▶ Extract provided:

________________________

The spiritual leader, who is the supreme religious authority of the Yazidi minority around the world, was highly esteemed and praised for his key role in helping the community avoid feuds, and reintegrate thousands of Yazidi women and girls who were rescued from slavery by Islamic State (IS) militants.

Thousands of Yazidi mourners, governmental and partisan officials, and Islamic as well as Christian religious figures attended leader's funeral on Friday

Hajji Ismail was buried beside the graves of his ancestors in Bozan village of Sheikhan district in Iraq’s Nineveh Governorate.

“His loss has left a gaping hole in the Yazidi community and inside the religious system,” Khairy Bouzani, head of Yazidi affairs at the Kurdistan Regional Government's (KRG) endowment and religious affairs ministry, told Middle East Eye.

Sheikh Baba funeral
Iraqi Yazidi women attend the funeral of Baba Sheikh Khurto Hajji Ismail in the Iraqi town of Sheikhan (AFP)

________________________

▶ Task instructions:
1. Please write out the report on the Yazidi leader's funeral between "Thousands of Yazidi mourners, governmental" and "Middle East Eye.", inclusive.
2. Continue the report on the Yazidi leader's funeral from the point where it stops.
The rows aren't needed for any of this.

▶ Record set:

________________________

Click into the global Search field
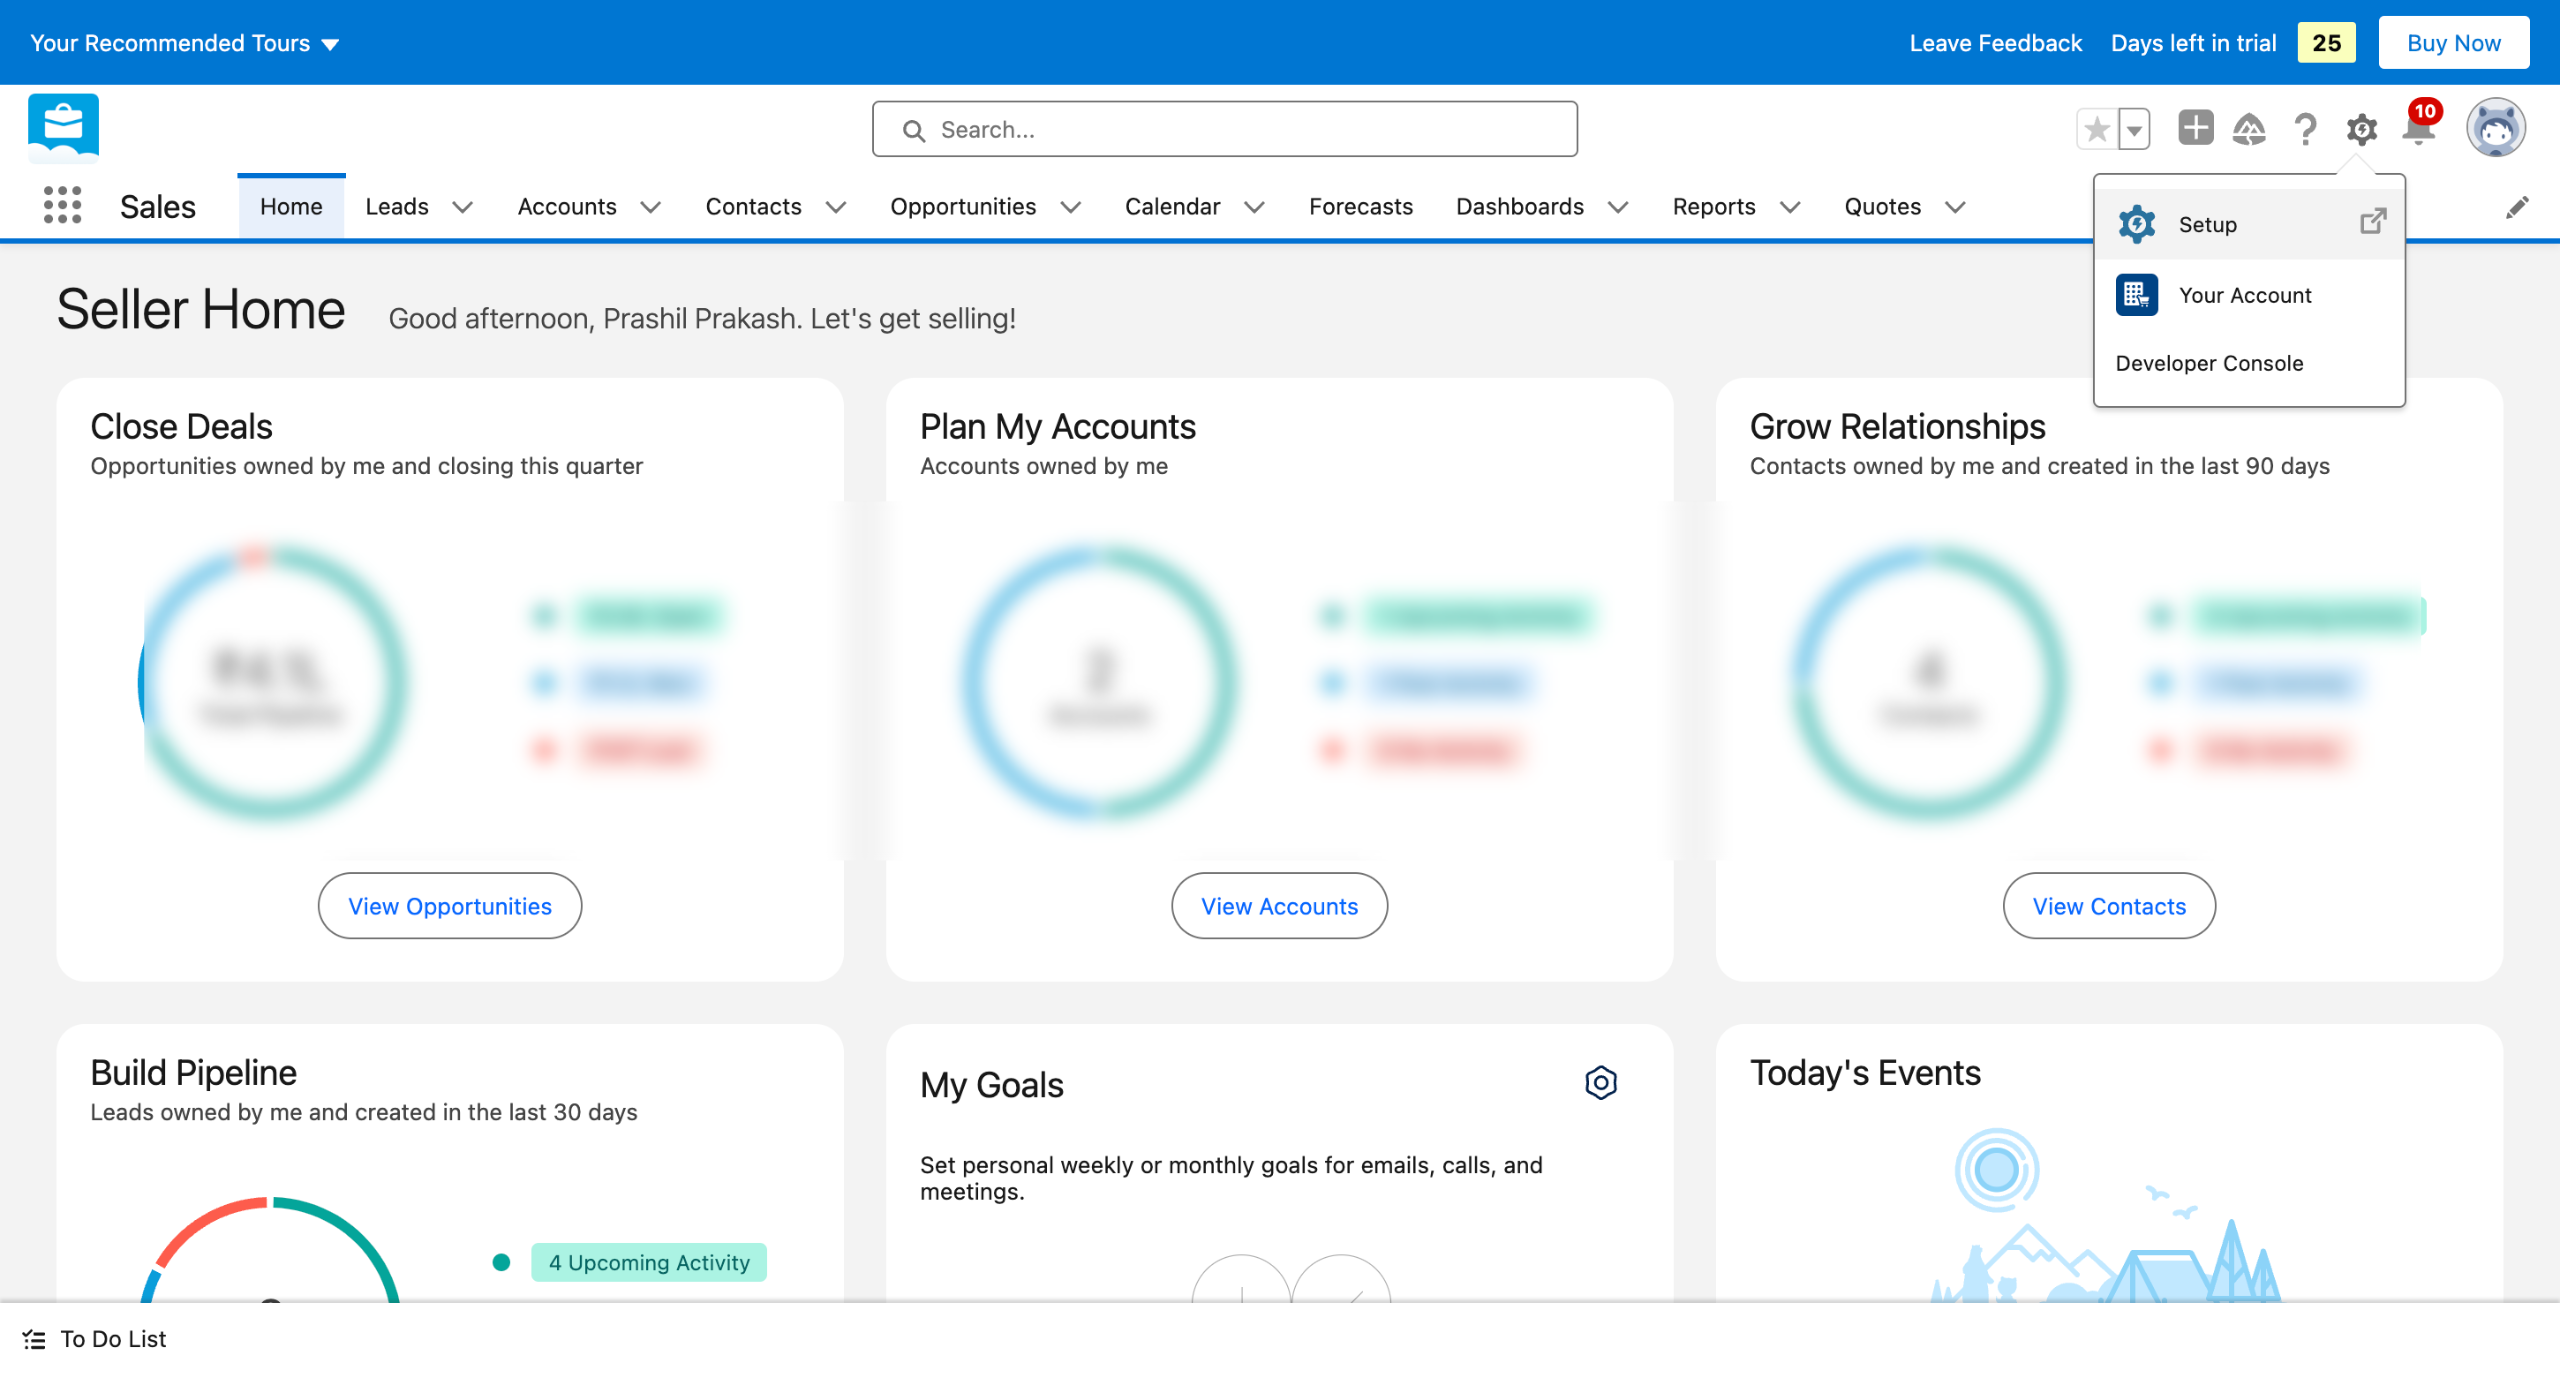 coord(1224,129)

________________________

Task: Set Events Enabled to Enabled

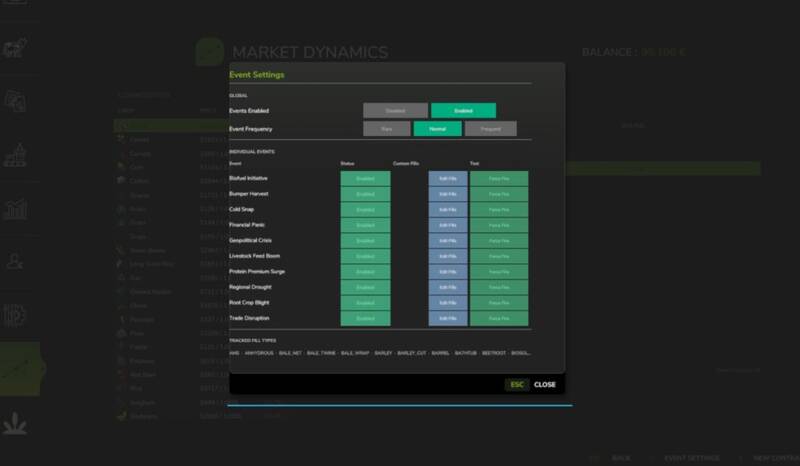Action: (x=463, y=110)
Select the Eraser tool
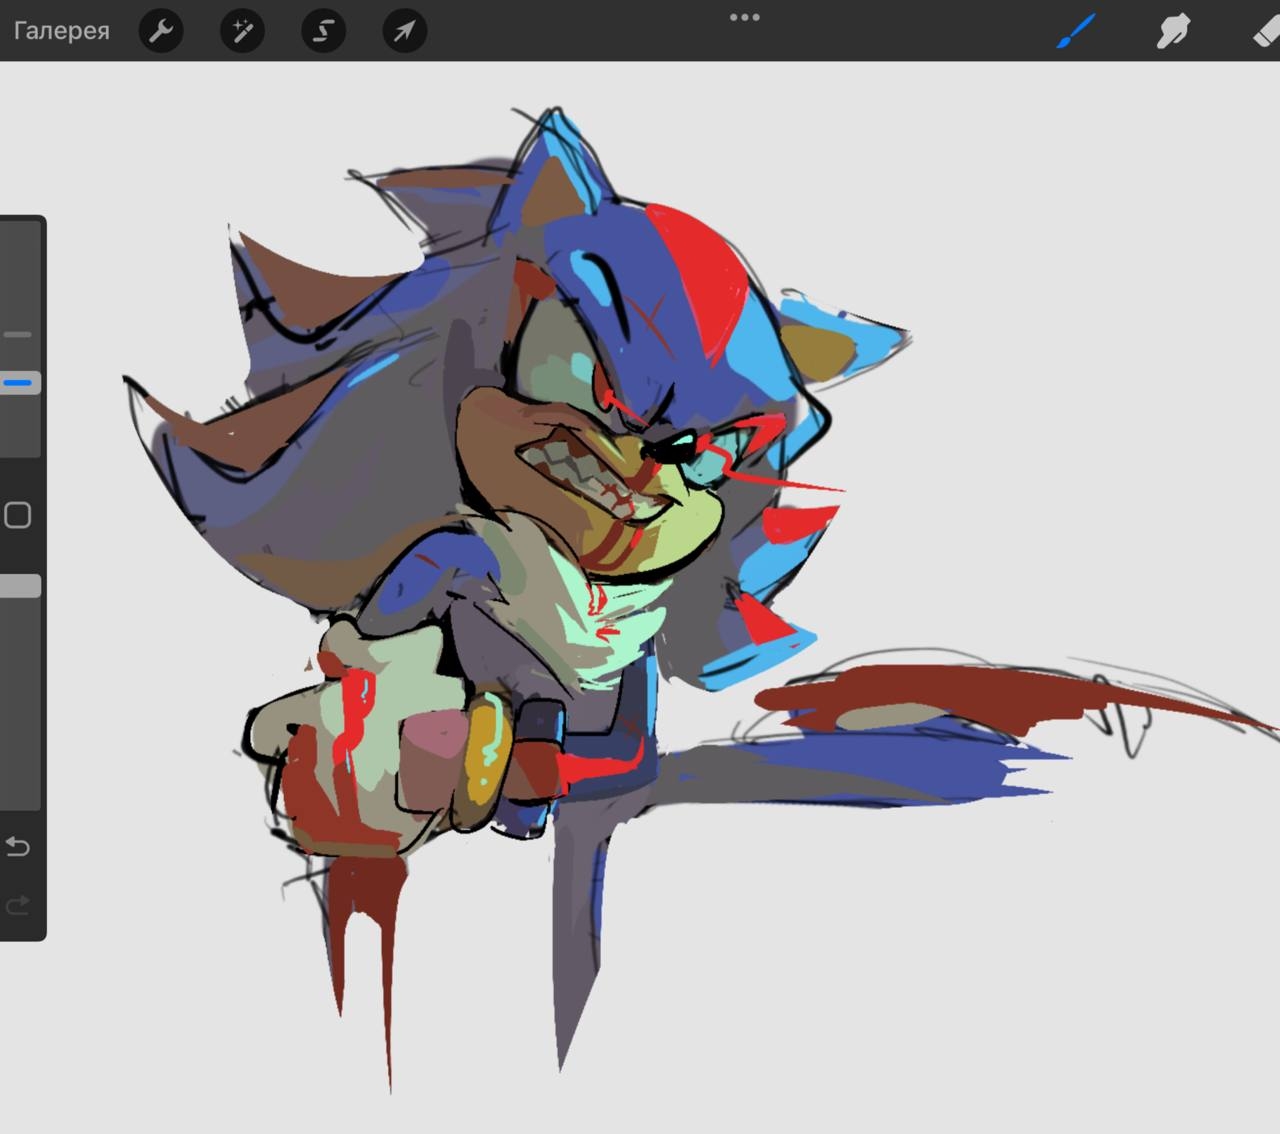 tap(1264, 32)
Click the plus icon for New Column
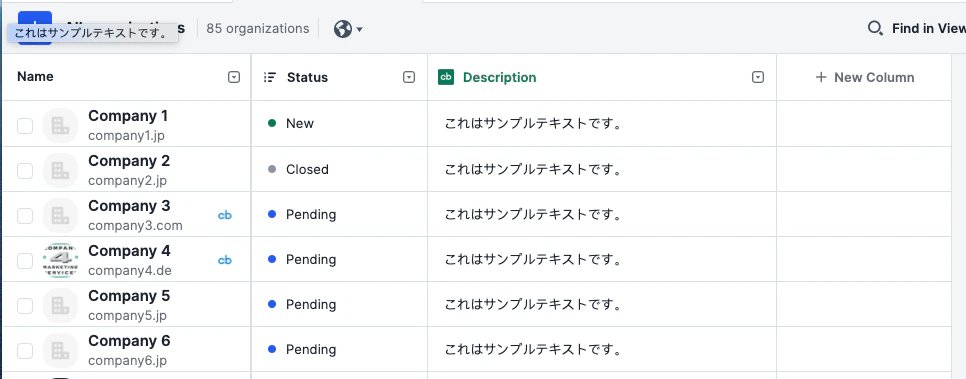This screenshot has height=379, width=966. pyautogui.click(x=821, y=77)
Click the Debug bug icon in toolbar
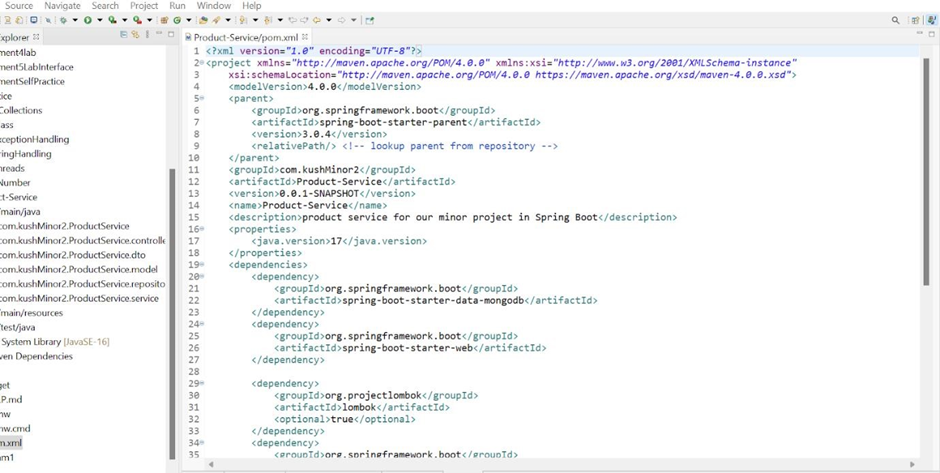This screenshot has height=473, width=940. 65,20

________________________

▶ Results for the exercise:
1.
Thousands of Yazidi mourners, governmental and partisan officials, and Islamic as well as Christian religious figures attended leader's funeral on Friday

Hajji Ismail was buried beside the graves of his ancestors in Bozan village of Sheikhan district in Iraq’s Nineveh Governorate.

“His loss has left a gaping hole in the Yazidi community and inside the religious system,” Khairy Bouzani, head of Yazidi affairs at the Kurdistan Regional Government's (KRG) endowment and religious affairs ministry, told Middle East Eye.

2.
The Yazidis suffered the worst massacre in their modern history in their hometown of Sinjar when IS militants invaded the town in June 2014, killing males and kidnapping thousands of Yazidi women and girls, forcing them to convert into Islam and marry militants or face death.

More than 6,400 Yazidi women were kidnapped, but only half have been rescued or escaped, while the fate of the rest remains unknown.

The Yazidi faith requires its adherents to marry from within their own community, and those who marry outside risk excommunication. Conversions to another religion are also not permitted.

But Baba Sheikh called for compassion for the survivors of IS brutality, saying they should not be regarded as outcast after the experience they had endured.

Succession

“Baba Sheikh played the most important role within the Yazidi community, since he is in charge of all religious affairs and can make religious decisions independently,” Hadi Baba Sheikh, the leader's younger brother and the manager of his office, told MEE in a phone interview.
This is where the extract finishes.